Can you give any more details about the damaged wing? I'm not an expert in this department, not even a laymen I would suggest wrapping it when you get the bird maybe using a sock and cut the toe out for the head to poke through. 

As for feeding this bird, canned or dry dogfood is best and quick. Purina beneful is a very nutrious brand and it's a kibble. Soak the pieces in water and feed them to the bluejay piece by piece. Hope this helps and answers some of your questions.


----------



## Peapicker (Sep 18, 2000)

*It's me again*

An update: The little fella is very alert, bright eyed and appears to have no injury other than the droopy wing. He has feathers and has a few of his color bars. His wings have probably about half their normal growth. I've put him in a room by himself with some parakeet seed and water, just to let him get over the trauma of his ride without any humans around. His poops are black and white and softly formed. Still my big question is what to feed him - I have parakeet seed and wild bird mix on hand.


----------



## Pigeonpal2002 (Jul 27, 2002)

Hi again, 

If I were you, I would attempt to suspend the wing somehow, just in case it's broken. It won't heal correctly if it's hanging down in an un-natural position. Please read my above post about feedings, bird seed won't cut it for this type of bird.


----------



## Peapicker (Sep 18, 2000)

*It's me again*

Hi Brad,
His wing seems to be getting stronger - when he first came it was definitely drooping, but now he's holding it in a more normal position. Thanks for the advice on the dog food. The only dog food I have is a non allergenic vegetarian formula, but if this won;t do I can run to Walmart real quick and get some purina.
Thanks 
marjorie


----------



## Peapicker (Sep 18, 2000)

So - do you think the sock would still be a good idea, just in case? Forgive my ignorance, but where would his legs and feet go? 
marjorie


----------



## Pigeonpal2002 (Jul 27, 2002)

Hi Majorie, 

Yes, I feel the sock is a good idea, just to be safe. Unless you can get the bird to a qualified rehabber or vet to assess his wing for sure. Take a sock, cut the toe area off and also make a hole on the bottom for his feet to stick out of. Make sure the sock is snug enough but not binding and constricting to cut off his breathing.


----------



## Pigeonpal2002 (Jul 27, 2002)

Also, make sure that the sock is short enough so not to prevent him from pooping properly....you'll have to do a quick alteration to the sock so it fits him properly.


----------



## Peapicker (Sep 18, 2000)

*It's me again*

Hi Brad,
Just to let you know I got the Purina Beneful. Again, thanks for the advice.
Marjorie


----------



## Peapicker (Sep 18, 2000)

Now to get to work on the sock!


----------



## Pigeonpal2002 (Jul 27, 2002)

Good stuff Majorie, 

If you could post a picture of this jay, that would be great If it's a young-ish bird, it will need a little more dietary supplements. Sorry and don't get me wrong, the beneful will work nicely but you can never TRULY be as good as the parents. If you can get some powdered avian vitamins at some point this would be good and also, some powdered calcium to sprinkle on the food. 

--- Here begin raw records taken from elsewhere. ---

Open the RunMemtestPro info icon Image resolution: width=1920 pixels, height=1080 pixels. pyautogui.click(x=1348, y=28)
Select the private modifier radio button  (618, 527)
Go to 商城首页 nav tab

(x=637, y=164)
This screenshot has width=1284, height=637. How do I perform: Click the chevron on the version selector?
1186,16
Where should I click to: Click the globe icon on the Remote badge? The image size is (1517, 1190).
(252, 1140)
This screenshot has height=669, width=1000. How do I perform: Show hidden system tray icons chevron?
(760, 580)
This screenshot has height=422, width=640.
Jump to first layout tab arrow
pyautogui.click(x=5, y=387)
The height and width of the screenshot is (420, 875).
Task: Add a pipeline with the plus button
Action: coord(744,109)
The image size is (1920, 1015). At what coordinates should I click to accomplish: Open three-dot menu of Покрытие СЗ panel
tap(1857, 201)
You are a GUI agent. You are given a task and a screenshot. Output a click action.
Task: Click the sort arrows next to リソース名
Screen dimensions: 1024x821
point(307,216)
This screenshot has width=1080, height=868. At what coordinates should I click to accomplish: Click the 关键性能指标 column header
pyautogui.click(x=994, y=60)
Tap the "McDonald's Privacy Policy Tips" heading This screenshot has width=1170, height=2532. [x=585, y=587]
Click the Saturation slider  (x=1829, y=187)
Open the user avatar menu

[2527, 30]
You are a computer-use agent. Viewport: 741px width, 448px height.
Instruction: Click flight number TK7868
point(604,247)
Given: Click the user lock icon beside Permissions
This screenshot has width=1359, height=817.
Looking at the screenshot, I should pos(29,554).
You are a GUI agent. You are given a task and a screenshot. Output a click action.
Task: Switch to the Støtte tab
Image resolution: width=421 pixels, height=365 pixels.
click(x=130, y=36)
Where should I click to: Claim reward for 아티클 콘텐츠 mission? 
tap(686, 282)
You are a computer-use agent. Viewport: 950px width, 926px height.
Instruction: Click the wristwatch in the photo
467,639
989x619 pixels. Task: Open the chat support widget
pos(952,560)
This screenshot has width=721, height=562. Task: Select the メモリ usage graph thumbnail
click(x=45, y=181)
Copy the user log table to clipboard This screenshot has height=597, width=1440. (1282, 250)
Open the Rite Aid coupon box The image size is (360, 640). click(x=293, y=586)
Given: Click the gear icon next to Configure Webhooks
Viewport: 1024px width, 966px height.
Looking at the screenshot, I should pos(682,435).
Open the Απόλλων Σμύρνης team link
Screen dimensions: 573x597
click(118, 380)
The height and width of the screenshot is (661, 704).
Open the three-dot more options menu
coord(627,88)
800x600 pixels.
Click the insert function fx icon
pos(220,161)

Let us know, there are only 3 of us who routinely watch the "other bird" forum in here but we will try to answer your questions ASAP. 

Keep the baby warm, dry and quiet. Feed about every 1/2 hour to 45 minutes throughout the day. With Jays and songbirds, they will generally let you know when they've had enough food by closing their beaks and not accepting more. 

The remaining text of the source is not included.